Palo Alto – June 15, 2020 – Having created a great strategy, the hard work begins, strategy implementation is often hard. There are many reasons why great strategies fail but here are two big reasons which in my experience could apply equally to small scaling as well as large transforming organizations.
1. Too much short-term focus on financials – and thus too little focus on the longer-term strategic goals. A good strategy should focus on the achievement of a small number of goals (less than 5). Each typically takes at least a year to achieve and may take up to 5. A good strategy should also make it clear what you are not going to do and ideally what you are going to stop doing. This is to ensure there is enough time, resources and focus to work towards the strategic goals. Progress should be measured either qualitatively or using non-financial metrics. Having decided on a great strategy, too many executives continue to over-focus on short term financial indicators. The organization continues to prioritize business-as-usual accordingly. To quote from ‘The Hard Thing About Hard Things’ by Ben Horowitz, a magnificent read: “Managing purely by numbers, is like painting by numbers and is strictly for amateurs”.

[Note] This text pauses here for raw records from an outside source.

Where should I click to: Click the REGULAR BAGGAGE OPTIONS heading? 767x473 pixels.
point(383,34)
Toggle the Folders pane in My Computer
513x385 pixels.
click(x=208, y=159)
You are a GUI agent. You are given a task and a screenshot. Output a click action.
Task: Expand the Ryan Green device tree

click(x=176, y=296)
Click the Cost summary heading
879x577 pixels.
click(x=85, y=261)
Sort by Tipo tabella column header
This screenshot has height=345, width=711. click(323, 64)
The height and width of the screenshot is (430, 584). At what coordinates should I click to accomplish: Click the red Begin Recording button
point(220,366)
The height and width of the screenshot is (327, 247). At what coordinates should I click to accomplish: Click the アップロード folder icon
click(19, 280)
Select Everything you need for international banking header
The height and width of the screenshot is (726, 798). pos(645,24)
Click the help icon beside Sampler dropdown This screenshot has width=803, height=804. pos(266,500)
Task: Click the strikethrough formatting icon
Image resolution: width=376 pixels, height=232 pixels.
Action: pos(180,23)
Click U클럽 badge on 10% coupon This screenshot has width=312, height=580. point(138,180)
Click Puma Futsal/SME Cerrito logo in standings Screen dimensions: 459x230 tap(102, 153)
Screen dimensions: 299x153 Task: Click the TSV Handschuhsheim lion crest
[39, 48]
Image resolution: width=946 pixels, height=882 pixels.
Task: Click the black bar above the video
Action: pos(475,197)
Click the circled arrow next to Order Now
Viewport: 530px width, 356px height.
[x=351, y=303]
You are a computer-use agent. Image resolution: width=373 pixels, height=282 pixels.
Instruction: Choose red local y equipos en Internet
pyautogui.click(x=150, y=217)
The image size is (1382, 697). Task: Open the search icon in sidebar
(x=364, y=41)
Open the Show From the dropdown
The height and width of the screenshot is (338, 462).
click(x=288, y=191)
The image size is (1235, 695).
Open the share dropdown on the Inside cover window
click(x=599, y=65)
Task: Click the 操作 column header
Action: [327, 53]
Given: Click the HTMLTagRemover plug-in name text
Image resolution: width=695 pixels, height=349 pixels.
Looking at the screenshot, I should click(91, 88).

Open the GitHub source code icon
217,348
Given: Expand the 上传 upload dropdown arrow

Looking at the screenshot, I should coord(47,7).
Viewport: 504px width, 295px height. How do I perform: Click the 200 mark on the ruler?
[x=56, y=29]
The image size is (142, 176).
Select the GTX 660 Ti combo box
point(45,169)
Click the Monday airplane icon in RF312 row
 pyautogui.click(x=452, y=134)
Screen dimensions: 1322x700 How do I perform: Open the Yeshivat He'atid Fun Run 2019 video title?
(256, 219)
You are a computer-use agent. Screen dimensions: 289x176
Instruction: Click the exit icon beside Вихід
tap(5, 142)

Great strategies can only be delivered if executives actively prioritize the strategic goals and financial results are optimized for the long rather than the short-term.
2. Inability to shift people capabilities fast enough – most great strategies call for entering a new market segment, opening a new sales channel, the development of a new product category, or some form of sustainability, digital or business model transformation. All the above are likely to require new or significantly strengthened people capabilities. The efforts required to train or recruit to gain these new capabilities are often estimated, to make matters worse there is often insufficient focus on tracking progress. Imagine you are a traditional manufacturer with 10,000 employees and your strategy calls for new digital offerings. The plan calls for 100 (just 1% of the workforce) to have strong digital capabilities. Assuming the digital team should be ramped up over a year, 2 persons must be recruited or comprehensively trained every week. This is quite a task to progress before strategy implementation can really begin.
Great strategies must be supported by tailored Human Resource initiatives that help executives add new skills to their organization with speed.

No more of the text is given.